Is there a way to use "unified memory" (MAGMA) with 2 GPU cards with NVLink and 1TB RAM

Question

At work, On Debian 10, I have 2 GPU cards RTX A6000 with NVlink harware component with 1TB of RAM and I would like to benefit of the potential combined power of both cards and 1TB RAM.

Currently, I have the following magma.make invoked by a Makefile :

CXX = nvcc -std=c++17 -O3
LAPACK = /opt/intel/oneapi/mkl/latest
LAPACK_ANOTHER=/opt/intel/mkl/lib/intel64
MAGMA = /usr/local/magma
INCLUDE_CUDA=/usr/local/cuda/include
LIBCUDA=/usr/local/cuda/lib64

SEARCH_DIRS_INCL=-I${MAGMA}/include -I${INCLUDE_CUDA} -I${LAPACK}/include
SEARCH_DIRS_LINK=-L${LAPACK}/lib/intel64 -L${LAPACK_ANOTHER} -L${LIBCUDA} -L${MAGMA}/lib

CXXFLAGS = -c -DMAGMA_ILP64 -DMKL_ILP64 -m64 ${SEARCH_DIRS_INCL}

LDFLAGS = ${SEARCH_DIRS_LINK} -lmkl_intel_lp64 -lmkl_gnu_thread -lmkl_core -lgomp -lcuda -lcudart -lcublas -lmagma -lpthread -lm -ldl 

SOURCES = main_magma.cpp XSAF_C_magma.cpp
EXECUTABLE = main_magma.exe

When I execute my code, I have memory errors since in this code, I try to inverse matrixes of size 120k x 120k.

If we lookt at closer, 120k x 120k matrixes requires in double precision : 120k x 120k x 8 bytes, so alsmost 108GB.

The functions implied can't accept single precision.

Unfortunately, I have 2 NVIDIA GPU cards of 48GB each one :

Question :

Is there a way, from a computation point of view or, from a coding point of view, to merge the 2 memory of 2 GPU cards (that would give 96GB) in order to inverse these large matrixes ?

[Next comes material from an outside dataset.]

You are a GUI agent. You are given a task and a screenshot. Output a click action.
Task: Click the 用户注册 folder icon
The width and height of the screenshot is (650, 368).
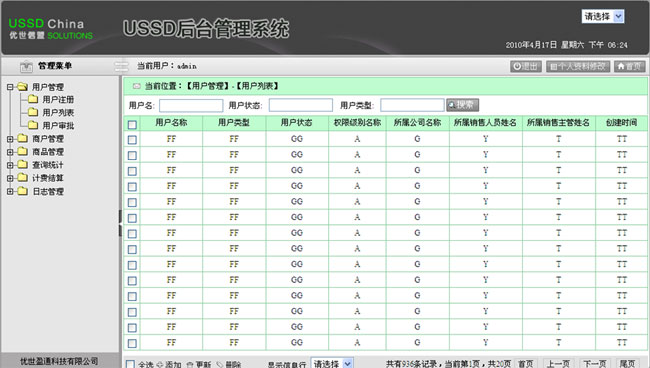[33, 99]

I am using MAGMA to compile and for routine of inversion like this :

// ROUTINE MAGMA IMPLEMENTED
void matrix_inverse_magma(vector<vector<double>> const &F_matrix, vector<vector<double>> &F_output) {

  // Index for loop and arrays
  int i, j, ip, idx;

  // Start magma part
  magma_int_t m = F_matrix.size();
  if (m) {
  magma_init (); // initialize Magma
  magma_queue_t queue=NULL;
  magma_int_t dev=0;
  magma_queue_create(dev ,&queue );
  double gpu_time , *dwork; // dwork - workspace
  magma_int_t ldwork; // size of dwork
  magma_int_t *piv, info; // piv - array of indices of inter -
  magma_int_t mm=m*m; // size of a, r, c
  double *a; // a- mxm matrix on the host
  double *d_a; // d_a - mxm matrix a on the device
  double *d_c; // d_c - mxm matrix c on the device
 
  magma_int_t ione = 1;
  magma_int_t ISEED [4] = { 0,0,0,1 }; // seed
  magma_int_t err;
  const double alpha = 1.0; // alpha =1
  const double beta = 0.0; // beta=0
  ldwork = m * magma_get_dgetri_nb( m ); // optimal block size
  // allocate matrices
  err = magma_dmalloc_cpu( &a , mm ); // host memory for a

  for (i = 0; i<m; i++){
    for (j = 0; j<m; j++){
      idx = i*m + j;
      a[idx] = F_matrix[i][j];
      //cout << "a[" << idx << "]" << a[idx] << endl;
    }
  }
  err = magma_dmalloc( &d_a , mm ); // device memory for a
  err = magma_dmalloc( &dwork , ldwork );// dev. mem. for ldwork
  piv=( magma_int_t *) malloc(m*sizeof(magma_int_t ));// host mem.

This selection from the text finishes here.